- Nudeswirl in 1993

Background information
- Origin: New Brunswick, New Jersey, United States
- Genres: Grunge; alternative rock;
- Years active: 1988–1995
- Labels: Megaforce Records
- Members: Dizzy Cortright Shane M. Green Chris Wargo Woody Newland
- Past members: Mike Toro

= Nudeswirl =

American alternative and grunge rock band

Nudeswirl was an American alternative and grunge rock band from New Brunswick, New Jersey.

==Biography==
Nudeswirl was formed in 1989 by Shane M. Green, Chris Wargo, and drummer Mike Toro in New Brunswick, New Jersey. The band released an independent full-length LP titled Nudeswirl in 1989. In 1992, they signed to Megaforce Records and released their second self-titled album the following year. They toured with White Zombie, Danzig, Flotsam and Jetsam, Mindfunk and performed on the 1992 Lollapalooza side stage. Music videos for "F Sharp" and "Buffalo" received airplay on Headbangers Ball, 120 Minutes and Beavis and Butt-Head.

The band was known for dark, earthy atmospherics combining guitar feedback, attacks of wah-wah, tribal/teutonic rhythms, rolling basslines and wavering lyrically obscured vocals. Combining musical styles from rock to metal, from alternative to psychedelic, all the while infusing feedback throughout.
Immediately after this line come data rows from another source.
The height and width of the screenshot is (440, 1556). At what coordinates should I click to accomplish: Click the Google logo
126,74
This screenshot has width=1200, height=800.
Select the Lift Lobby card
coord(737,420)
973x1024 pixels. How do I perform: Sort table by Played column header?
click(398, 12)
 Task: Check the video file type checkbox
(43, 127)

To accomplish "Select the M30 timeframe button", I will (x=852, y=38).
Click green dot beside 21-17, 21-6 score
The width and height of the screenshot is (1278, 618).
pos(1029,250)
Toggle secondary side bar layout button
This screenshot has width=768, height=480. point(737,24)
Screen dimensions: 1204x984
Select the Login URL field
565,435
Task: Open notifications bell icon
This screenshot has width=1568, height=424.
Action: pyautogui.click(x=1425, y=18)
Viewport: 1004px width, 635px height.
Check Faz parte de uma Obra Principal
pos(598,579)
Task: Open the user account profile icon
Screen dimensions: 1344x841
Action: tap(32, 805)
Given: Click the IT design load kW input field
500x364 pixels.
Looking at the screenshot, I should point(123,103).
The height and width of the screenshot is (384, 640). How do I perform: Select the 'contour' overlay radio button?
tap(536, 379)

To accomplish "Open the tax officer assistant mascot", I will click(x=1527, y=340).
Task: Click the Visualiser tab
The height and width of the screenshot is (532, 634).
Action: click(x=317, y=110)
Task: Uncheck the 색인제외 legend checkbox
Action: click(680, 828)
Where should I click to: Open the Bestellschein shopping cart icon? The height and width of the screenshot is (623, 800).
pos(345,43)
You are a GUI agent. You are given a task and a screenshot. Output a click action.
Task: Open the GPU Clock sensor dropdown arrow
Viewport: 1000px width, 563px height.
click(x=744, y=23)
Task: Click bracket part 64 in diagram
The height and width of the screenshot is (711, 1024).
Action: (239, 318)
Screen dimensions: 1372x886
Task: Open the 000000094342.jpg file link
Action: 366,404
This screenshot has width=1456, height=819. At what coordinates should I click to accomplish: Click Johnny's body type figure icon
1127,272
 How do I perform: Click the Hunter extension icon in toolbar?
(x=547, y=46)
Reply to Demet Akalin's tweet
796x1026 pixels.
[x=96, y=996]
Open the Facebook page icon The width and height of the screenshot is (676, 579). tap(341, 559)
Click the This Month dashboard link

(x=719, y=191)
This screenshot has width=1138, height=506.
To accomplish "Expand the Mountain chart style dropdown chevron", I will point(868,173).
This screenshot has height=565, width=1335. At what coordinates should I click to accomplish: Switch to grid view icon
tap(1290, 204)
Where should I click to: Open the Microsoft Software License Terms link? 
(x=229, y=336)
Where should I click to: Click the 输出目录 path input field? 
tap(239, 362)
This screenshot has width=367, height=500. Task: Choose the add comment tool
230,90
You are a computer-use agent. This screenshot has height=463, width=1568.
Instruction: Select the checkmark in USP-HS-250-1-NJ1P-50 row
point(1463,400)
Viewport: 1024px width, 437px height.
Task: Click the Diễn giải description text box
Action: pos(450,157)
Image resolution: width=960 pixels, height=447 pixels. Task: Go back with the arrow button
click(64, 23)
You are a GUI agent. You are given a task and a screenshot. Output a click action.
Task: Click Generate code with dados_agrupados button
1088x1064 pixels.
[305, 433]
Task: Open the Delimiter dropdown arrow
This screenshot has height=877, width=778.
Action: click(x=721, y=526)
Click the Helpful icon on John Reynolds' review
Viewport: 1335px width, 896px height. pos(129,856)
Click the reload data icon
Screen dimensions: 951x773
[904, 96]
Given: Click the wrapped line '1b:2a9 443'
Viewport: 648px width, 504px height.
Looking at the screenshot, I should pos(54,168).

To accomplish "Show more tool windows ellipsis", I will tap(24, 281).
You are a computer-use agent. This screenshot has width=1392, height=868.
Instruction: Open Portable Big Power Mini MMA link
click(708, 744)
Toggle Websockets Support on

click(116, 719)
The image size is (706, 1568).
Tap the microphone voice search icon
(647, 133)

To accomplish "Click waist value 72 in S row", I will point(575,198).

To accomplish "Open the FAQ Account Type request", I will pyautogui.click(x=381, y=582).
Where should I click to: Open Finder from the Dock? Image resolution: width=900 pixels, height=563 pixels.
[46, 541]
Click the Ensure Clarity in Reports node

Nudeswirl disbanded in 1995 after their only major label release. Considered a cult band almost 20 years later, other bands such as Tool and Radiohead cite Nudeswirl amongst their influences and they have been hailed by Perry Farrell, John Frusciante and the Edge. Nudeswirl's CD has been out of print, which relegates them further into the depths of cult obscurity. Guitarist Dizzy Cortright went on to play with The Mad Daddies. Vocalist/guitarist Shane M. Green went on to play with Slaprocket and Lord Sterling. Bassist Chris Wargo formed his band Love Gas and opened Gas Works recording studio.

The last known performance by the band was a reunion show during the mid-2000s at The Court Tavern in New Brunswick, New Jersey. A video exists of the band playing the Dynamo Open Air Festival in the Netherlands in front of 30,000 people and an MTV Europe interview exists as well.

==Members==
- Dizzy Cortright (guitar)
- Shane M. Green (vocals/guitars)
- Woody Newland (drums)
- Chris Wargo (bass/background vocals)
- Mike Toro (drums) 1989–91

==Discography==

Cover for 1989 album

- Nudeswirl (1989)
- Nudeswirl (1993)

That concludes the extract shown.